With their delicate aesthetic, herbaceous smell, and promising tastes, herb gardens bring joy to homeowners in Lexington, MA. However, planting a variety of herbs requires knowledge and the kind of experience a professional landscaper brings to the table. From planting in the right location to proper watering and fertilizing, here are some tips to help you grow a thriving herb garden that will spread its addictive scents all year round.
Choose the Right Herb Plants
The first step to a healthy herb garden is choosing the right plants. A successful herb garden starts with healthy specimens. The chosen herbs should offer an overall clean look, without any bugs or eggs present on their leaves. Bugs tend to invade herb pretty quickly and can cause lots of damage to the garden.
A great herb to soften hard edges is the evergreen, lavender-pink Silver thyme (Thymus vulgaris “Argenteus”), while for a long-term bloomer, choose the lavender-blue Catmint (Nepeta X faassenii). The Silver thyme grows up to 12-inches tall while the Catmint can grow at least 18 inches, and if pruned regularly, it will produce repeat blooms.

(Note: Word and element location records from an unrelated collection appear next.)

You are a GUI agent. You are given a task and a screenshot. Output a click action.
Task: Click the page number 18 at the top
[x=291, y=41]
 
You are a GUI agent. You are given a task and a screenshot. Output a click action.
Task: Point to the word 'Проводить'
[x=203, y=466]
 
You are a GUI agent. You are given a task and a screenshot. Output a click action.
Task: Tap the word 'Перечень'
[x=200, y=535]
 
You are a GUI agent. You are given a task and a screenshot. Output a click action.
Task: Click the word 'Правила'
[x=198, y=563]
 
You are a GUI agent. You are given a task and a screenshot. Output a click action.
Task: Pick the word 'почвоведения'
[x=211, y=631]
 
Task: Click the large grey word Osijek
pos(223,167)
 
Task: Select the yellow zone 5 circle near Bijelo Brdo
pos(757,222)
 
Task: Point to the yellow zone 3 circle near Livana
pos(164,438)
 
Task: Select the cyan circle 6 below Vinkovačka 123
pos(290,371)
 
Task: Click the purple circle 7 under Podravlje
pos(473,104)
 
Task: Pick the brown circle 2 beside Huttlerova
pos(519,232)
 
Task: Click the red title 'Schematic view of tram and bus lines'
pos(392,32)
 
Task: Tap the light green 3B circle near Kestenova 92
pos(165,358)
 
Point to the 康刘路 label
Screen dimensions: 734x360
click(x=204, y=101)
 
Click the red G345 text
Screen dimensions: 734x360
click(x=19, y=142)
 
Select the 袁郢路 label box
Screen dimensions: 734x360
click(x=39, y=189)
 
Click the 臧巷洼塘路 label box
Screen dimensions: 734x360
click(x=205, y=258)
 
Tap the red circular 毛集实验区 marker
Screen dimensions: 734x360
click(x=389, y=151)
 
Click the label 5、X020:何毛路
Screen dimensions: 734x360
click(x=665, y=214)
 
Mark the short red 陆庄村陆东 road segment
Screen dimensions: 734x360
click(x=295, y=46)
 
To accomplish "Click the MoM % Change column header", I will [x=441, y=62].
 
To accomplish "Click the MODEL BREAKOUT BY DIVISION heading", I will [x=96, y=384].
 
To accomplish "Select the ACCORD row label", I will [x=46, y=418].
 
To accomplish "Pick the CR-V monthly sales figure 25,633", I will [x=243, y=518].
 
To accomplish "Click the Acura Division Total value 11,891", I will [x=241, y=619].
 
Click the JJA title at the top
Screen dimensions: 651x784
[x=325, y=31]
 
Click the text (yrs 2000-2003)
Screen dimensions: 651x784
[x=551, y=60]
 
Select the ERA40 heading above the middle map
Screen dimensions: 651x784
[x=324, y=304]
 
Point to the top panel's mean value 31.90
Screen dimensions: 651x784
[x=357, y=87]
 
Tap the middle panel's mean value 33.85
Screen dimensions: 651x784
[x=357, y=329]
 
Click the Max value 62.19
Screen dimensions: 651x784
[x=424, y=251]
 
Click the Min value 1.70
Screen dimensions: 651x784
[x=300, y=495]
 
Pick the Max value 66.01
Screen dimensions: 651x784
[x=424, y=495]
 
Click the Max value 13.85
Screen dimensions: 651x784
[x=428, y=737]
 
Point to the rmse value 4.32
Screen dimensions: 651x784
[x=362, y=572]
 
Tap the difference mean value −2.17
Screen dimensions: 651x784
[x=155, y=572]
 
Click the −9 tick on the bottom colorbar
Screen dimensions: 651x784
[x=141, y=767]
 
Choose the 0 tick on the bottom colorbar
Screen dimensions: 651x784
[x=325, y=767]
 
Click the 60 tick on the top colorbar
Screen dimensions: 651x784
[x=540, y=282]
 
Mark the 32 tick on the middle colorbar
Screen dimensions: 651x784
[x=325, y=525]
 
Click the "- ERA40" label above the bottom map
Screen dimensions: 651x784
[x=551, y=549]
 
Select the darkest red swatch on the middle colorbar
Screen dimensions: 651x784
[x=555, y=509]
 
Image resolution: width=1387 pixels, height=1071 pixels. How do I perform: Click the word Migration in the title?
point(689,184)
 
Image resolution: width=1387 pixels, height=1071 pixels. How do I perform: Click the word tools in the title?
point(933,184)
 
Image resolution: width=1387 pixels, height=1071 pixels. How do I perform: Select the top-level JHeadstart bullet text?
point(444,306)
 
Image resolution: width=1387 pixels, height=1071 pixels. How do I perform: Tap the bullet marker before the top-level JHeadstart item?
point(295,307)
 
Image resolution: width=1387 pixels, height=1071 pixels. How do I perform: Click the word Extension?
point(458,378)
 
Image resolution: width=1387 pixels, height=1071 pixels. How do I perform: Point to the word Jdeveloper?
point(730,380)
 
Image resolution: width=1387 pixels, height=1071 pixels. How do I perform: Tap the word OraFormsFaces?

Plant in the Right Environment
Each herb has specific growing conditions. Some thrive the most under sun, some under shade, and some like moist soil rather than dry. All of these factoids are crucial to know before placing a herb into a soil that doesn’t offer the optimal growing conditions. If planted under shade, the herbs that love sun could become pale and weak over time. To avoid this problem, you could plant some herbs in pots to provide them with more flexibility, under their preferred conditions.
A beautiful herb that tolerates shade is the sweet cicely (Myrrhis odorata). The elegant white bloomer with bright-green leaves grows best in full to partial shade, only in fertile, moist soil.
Factor in Pruning Needs
Pruning helps herbs grow faster and healthier. It is a process of harvesting the great tasting leaves and stems. Without pruning, the plant will grow taller on a few stems but loses its leaves as they dry and fall off. Harvesting allows the plant to start and finish the life cycle and staying at the growing stage as long as possible.
Plant Without Overcrowding
It is usually better to underplant than overplant. To avoid this common issue, before planting, try to consider the herbs in their full height and width. This allows the herbs to expand their root system and turn into healthy plants that you can use for preparing tasty meals.
Think twice before spraying chemicals to edibles. Herbs are used fresh, and they shouldn't be exposed to treatments that can potentially harm your health. Instead, you could opt to keep the plants growing with light fertilizer. If applied once a week, compost tea will boost their growth. Only water the soil and avoid the leaves when using this method. Mulch is also good for the herbs because it keeps the moisture in the soil longer, so you don’t have to water too often.
It is optimal to water the herbs in the morning so that they can soak in the water without risking evaporation. It is also important to water only the soil around the herb and avoid the leaves; too much water on the leaves can promote mildew and disease. It is beneficial to remember that each herb has different watering needs. For example, the Angelica herb (Angelica archangelica), which can be used in teas or as a seasoning, produces white blooms that thrive in fertile soil.